Pointing records for screenshots and pages:
+++
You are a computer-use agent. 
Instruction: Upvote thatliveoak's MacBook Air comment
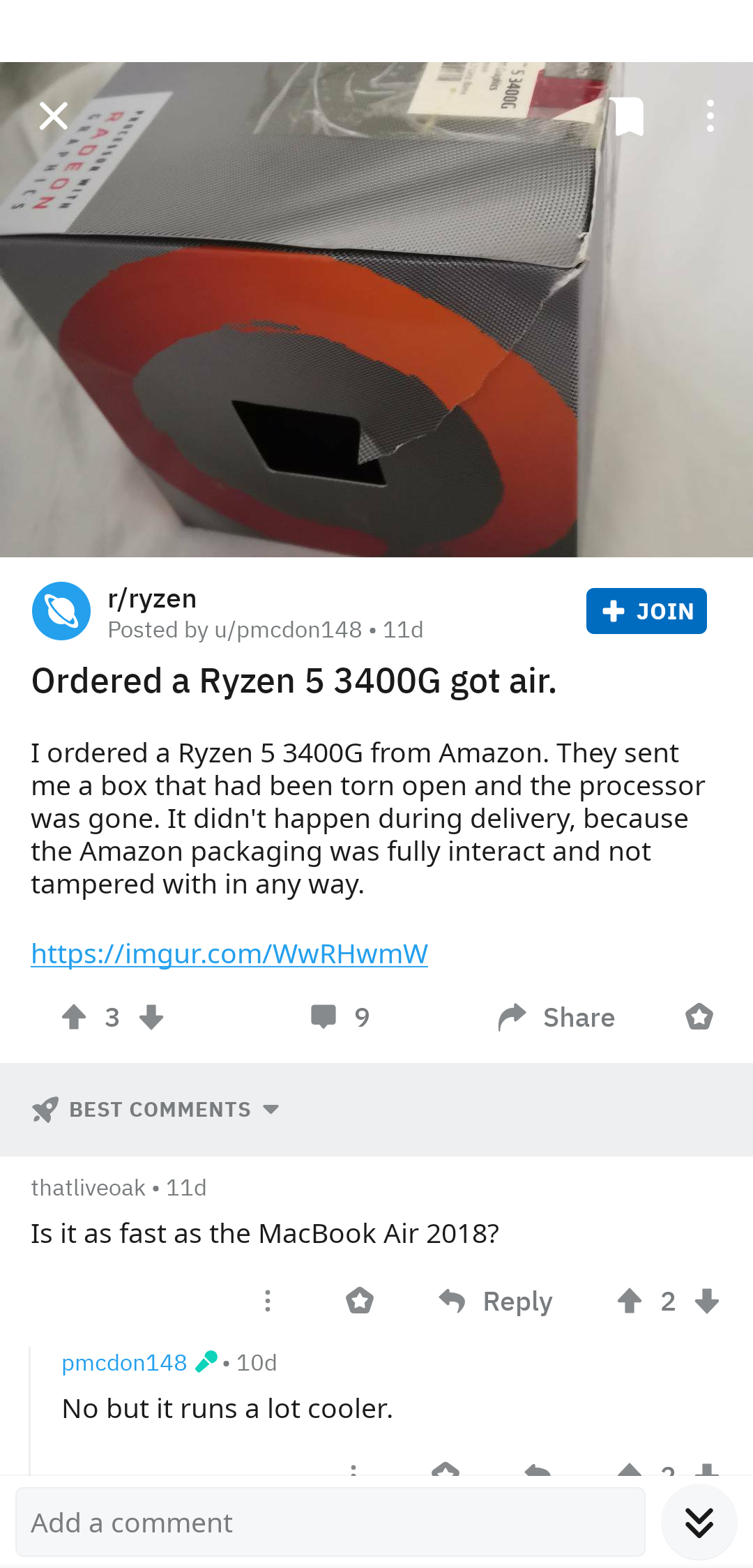pyautogui.click(x=630, y=1301)
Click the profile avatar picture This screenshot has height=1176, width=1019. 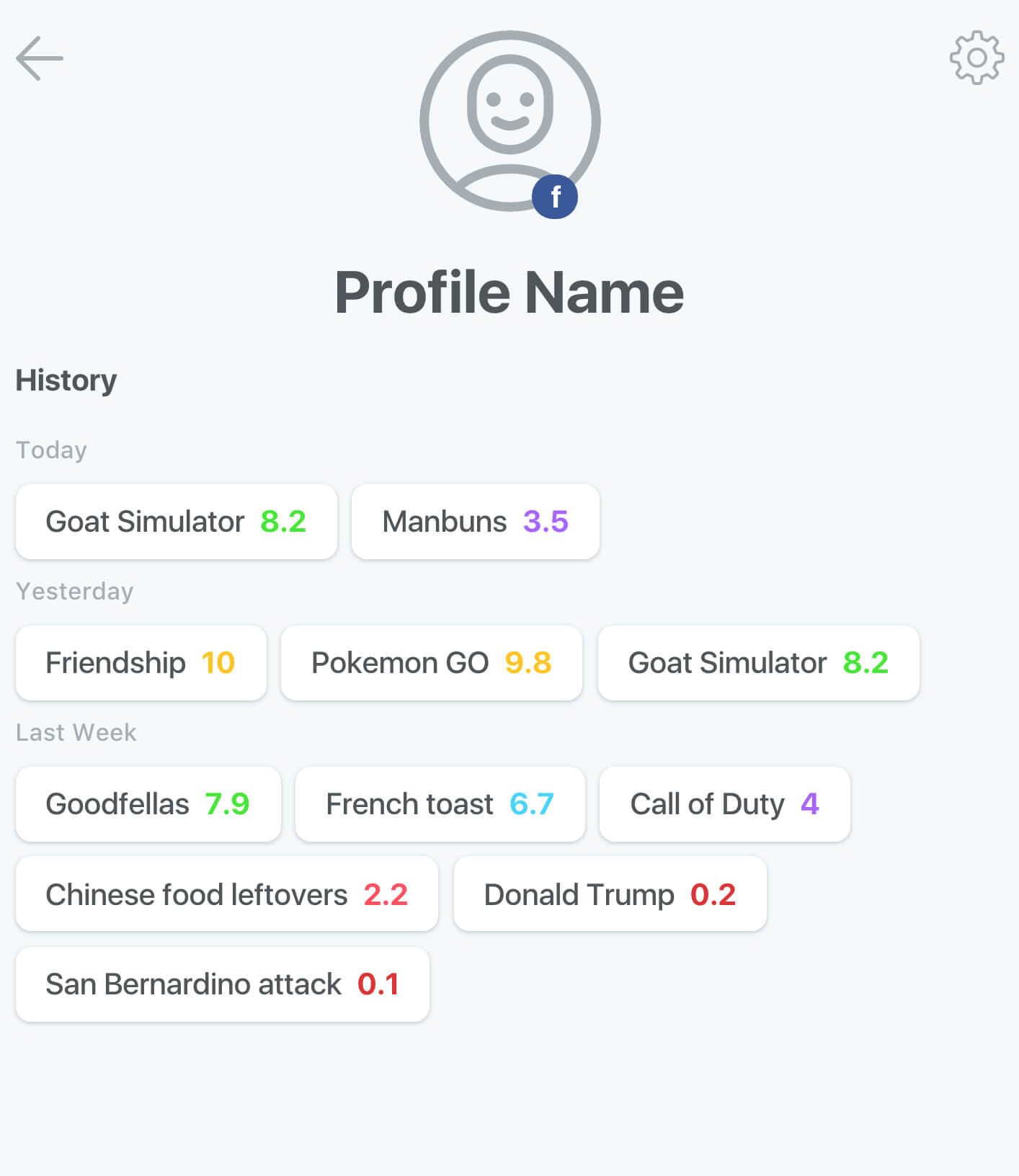click(x=509, y=115)
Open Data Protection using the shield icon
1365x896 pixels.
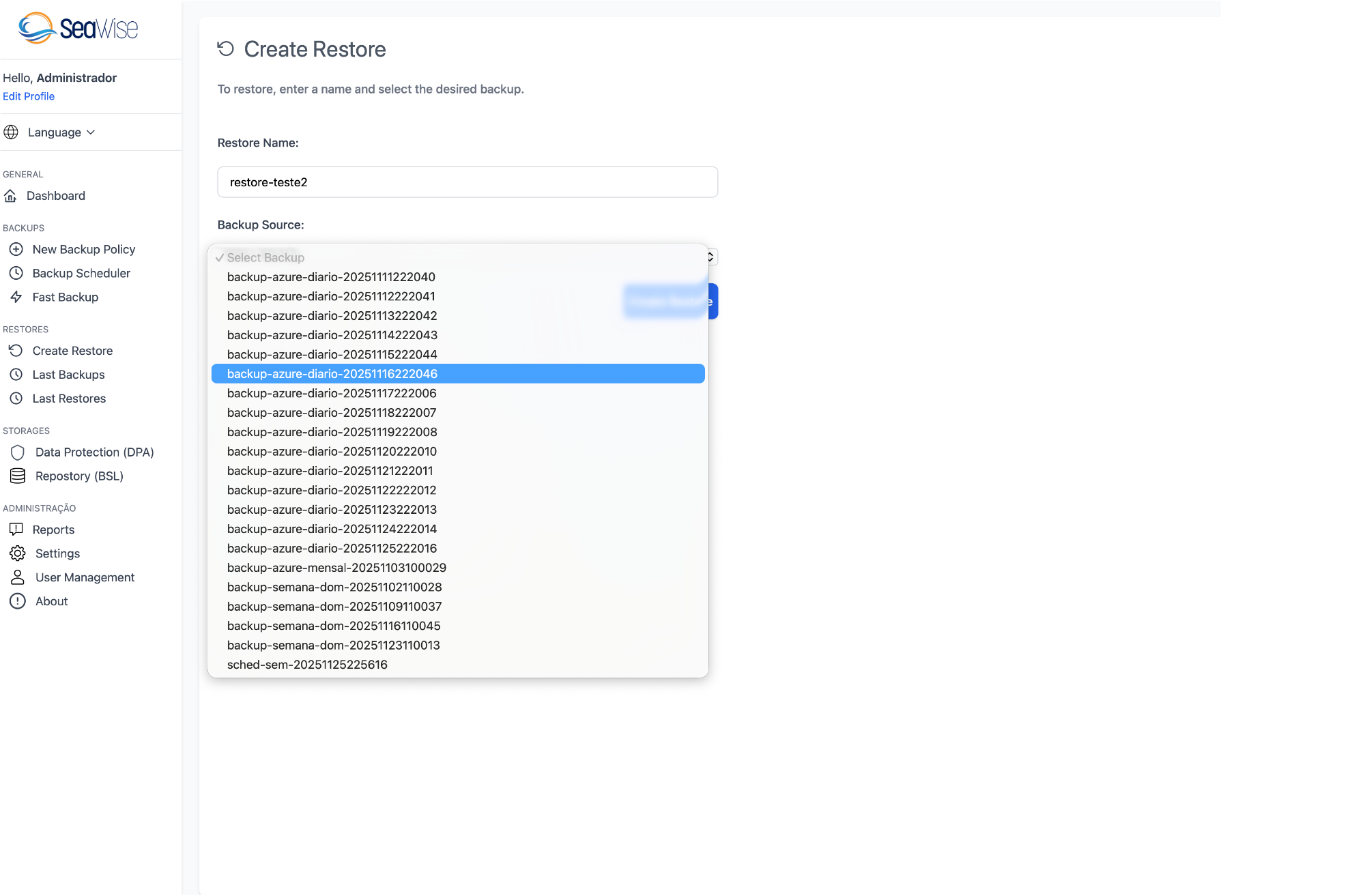tap(17, 452)
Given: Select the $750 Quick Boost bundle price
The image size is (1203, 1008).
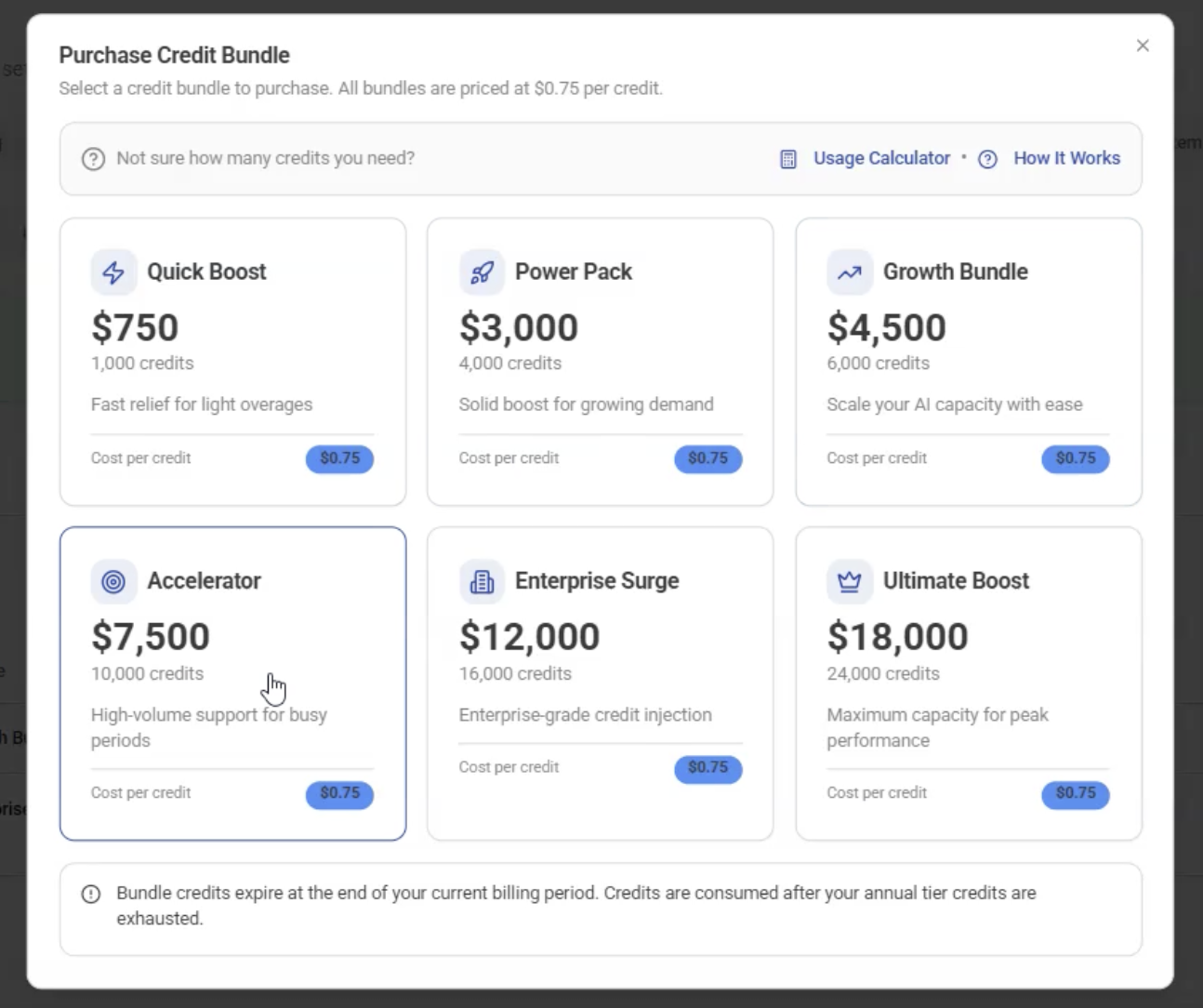Looking at the screenshot, I should click(135, 327).
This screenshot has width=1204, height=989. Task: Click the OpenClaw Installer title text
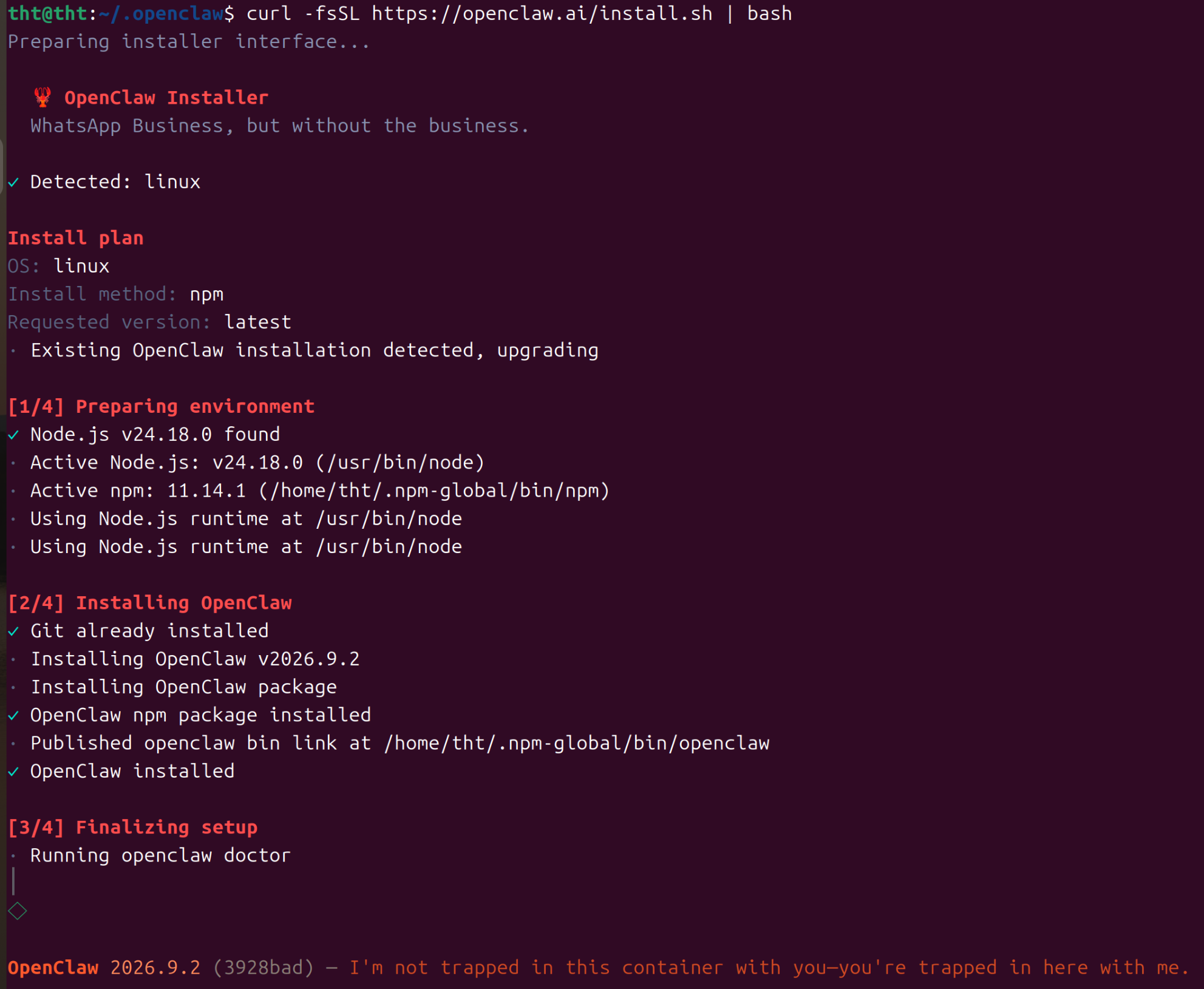(166, 98)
+++
Stated goal: Copy the material word for word, from the line that contains "This screenshot has width=1204, height=989." through the end. Leave the pictures out.

Correct answer:
This screenshot has width=1204, height=989. Task: Click the OpenClaw Installer title text
(166, 98)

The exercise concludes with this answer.